Ally Financial seized an opportunity in its auto-lending business during the first quarter, but it also contended with the challenge of running an online-only bank at a time when some depositors are chasing higher yields.

The Detroit company on Thursday reported net income attributable to common shareholders of $250 million, up 14% from the first quarter of 2017.

Ally attributed the gains in part to a record $4.8 billion of originations on used-car loans during the quarter, up 14% from the same three-month period last year.

But profits were also dragged down somewhat by rising deposit costs.
Though retail deposits climbed 17% from the same period last year to $81.7 billion, the average rate it paid on those deposits increased 36 basis points to 1.45%.

Mark Palmer, an analyst at BTIG Partners, said in a research note that online-only banks may seem less compelling to consumers in a rising-rate environment. But he added that in order to maintain an edge as U.S. interest rates rise, Ally’s management team has been expecting to pay higher rates on deposits.

Ally’s shares were trading at $27.17 late Thursday, down 2.7% from Wednesday’s close.

There was brighter news for investors in Ally’s flagship auto-lending business.

Total originations increased 6.7% year over year, to $9.5 billion, and used-vehicle lending accounted for substantially all of the growth.
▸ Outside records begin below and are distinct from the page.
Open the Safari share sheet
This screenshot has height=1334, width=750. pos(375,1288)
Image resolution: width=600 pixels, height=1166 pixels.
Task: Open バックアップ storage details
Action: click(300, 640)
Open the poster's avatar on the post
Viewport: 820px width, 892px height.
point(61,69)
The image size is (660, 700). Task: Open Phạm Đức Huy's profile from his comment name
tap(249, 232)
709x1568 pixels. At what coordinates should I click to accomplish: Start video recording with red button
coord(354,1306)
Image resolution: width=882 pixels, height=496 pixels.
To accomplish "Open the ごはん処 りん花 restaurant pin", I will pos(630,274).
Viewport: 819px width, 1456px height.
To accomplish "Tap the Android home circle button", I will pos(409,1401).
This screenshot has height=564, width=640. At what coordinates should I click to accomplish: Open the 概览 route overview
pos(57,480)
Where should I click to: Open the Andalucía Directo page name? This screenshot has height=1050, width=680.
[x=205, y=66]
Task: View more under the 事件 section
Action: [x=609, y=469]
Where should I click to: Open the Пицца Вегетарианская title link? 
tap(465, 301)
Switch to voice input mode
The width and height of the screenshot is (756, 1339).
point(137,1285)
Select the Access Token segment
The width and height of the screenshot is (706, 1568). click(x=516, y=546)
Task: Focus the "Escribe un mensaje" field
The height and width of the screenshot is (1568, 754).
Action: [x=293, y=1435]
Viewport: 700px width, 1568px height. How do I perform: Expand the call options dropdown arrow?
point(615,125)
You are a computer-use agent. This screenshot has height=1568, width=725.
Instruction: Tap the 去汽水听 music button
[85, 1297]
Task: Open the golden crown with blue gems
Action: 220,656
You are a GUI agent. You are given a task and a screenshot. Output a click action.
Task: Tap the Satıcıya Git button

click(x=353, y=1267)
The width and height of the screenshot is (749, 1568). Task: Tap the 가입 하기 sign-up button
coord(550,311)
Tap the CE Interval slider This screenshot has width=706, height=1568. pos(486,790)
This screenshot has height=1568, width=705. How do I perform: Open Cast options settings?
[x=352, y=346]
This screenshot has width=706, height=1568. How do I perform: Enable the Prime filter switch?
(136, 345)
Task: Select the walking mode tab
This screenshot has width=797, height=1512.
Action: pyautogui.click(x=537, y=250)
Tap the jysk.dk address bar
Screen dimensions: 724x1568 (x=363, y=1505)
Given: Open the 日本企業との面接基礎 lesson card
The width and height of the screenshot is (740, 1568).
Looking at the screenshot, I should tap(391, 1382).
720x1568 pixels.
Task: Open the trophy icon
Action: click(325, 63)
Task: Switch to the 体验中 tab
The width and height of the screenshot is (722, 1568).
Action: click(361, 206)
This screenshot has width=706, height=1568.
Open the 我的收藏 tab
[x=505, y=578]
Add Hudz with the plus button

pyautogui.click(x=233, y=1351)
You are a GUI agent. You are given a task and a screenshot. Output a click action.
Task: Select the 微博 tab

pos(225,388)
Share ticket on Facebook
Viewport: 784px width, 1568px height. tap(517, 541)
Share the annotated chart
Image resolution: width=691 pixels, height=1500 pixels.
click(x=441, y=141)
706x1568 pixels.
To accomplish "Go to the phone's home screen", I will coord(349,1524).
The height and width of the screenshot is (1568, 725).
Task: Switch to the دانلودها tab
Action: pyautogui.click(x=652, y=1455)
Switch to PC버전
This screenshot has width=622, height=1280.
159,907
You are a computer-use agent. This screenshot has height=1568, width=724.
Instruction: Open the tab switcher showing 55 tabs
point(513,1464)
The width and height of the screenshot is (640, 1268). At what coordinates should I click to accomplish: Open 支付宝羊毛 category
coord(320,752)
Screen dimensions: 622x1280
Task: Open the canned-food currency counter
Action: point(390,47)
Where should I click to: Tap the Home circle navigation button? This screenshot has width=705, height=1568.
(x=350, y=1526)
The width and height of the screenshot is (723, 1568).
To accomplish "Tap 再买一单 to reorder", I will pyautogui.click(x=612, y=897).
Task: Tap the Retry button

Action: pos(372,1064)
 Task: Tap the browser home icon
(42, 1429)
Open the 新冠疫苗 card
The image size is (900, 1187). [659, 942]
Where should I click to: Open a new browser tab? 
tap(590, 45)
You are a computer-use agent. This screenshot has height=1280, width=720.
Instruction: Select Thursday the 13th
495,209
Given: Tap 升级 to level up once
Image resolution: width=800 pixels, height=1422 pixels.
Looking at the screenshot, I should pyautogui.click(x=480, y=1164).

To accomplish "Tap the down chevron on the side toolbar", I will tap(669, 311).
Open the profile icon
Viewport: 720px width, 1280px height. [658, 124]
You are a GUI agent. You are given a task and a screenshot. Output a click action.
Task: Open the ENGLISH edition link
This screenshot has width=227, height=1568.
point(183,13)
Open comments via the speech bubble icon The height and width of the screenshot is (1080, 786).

Once the auto-financing arm of General Motors, the $170 billion-asset Ally said it can no longer rely as heavily on loans to purchasers of new GM vehicles to drive profits.

“We’ve deliberately focused on growing our used originations,” Ally CEO Jeffrey Brown said Thursday during a conference call with analysts. “We like the characteristics of the paper. It tends to be more predictable performance, better yielding. It’s sourced from a diversified base of dealers, and the market is much larger in size than new.”

Four years ago, used-vehicle lending made up only 30% of the company’s retail auto originations. By the first quarter of this year, that number had risen to an all-time high of 50%.

Ally is leaning harder on used-vehicle loans at a time when Wells Fargo, long the nation’s largest used-car lender, has been shrinking its auto-lending business.

This push into used-car lending is partially a response to reduced competition, Chief Financial Officer Jennifer LaClair said during the conference call. “I think it is a place where we feel the competition is fair,” she said.

Consumers who take out loans on used cars tend to default more frequently than those who finance purchases of new cars, LaClair acknowledged. But she added that the size of the loss absorbed by lender when used-car loans go bad tends to be smaller than on new-car loans.

“I think it’s just an easier asset class to predict collateral values,” she said.

For the first quarter, Ally reported a retail auto net charge-off rate of 1.47%, down from 1.54% in the same period a year earlier. The percentage of retail auto contracts that were at least 30 days past due rose to 2.61%, up from 2.36% in the first quarter of 2017.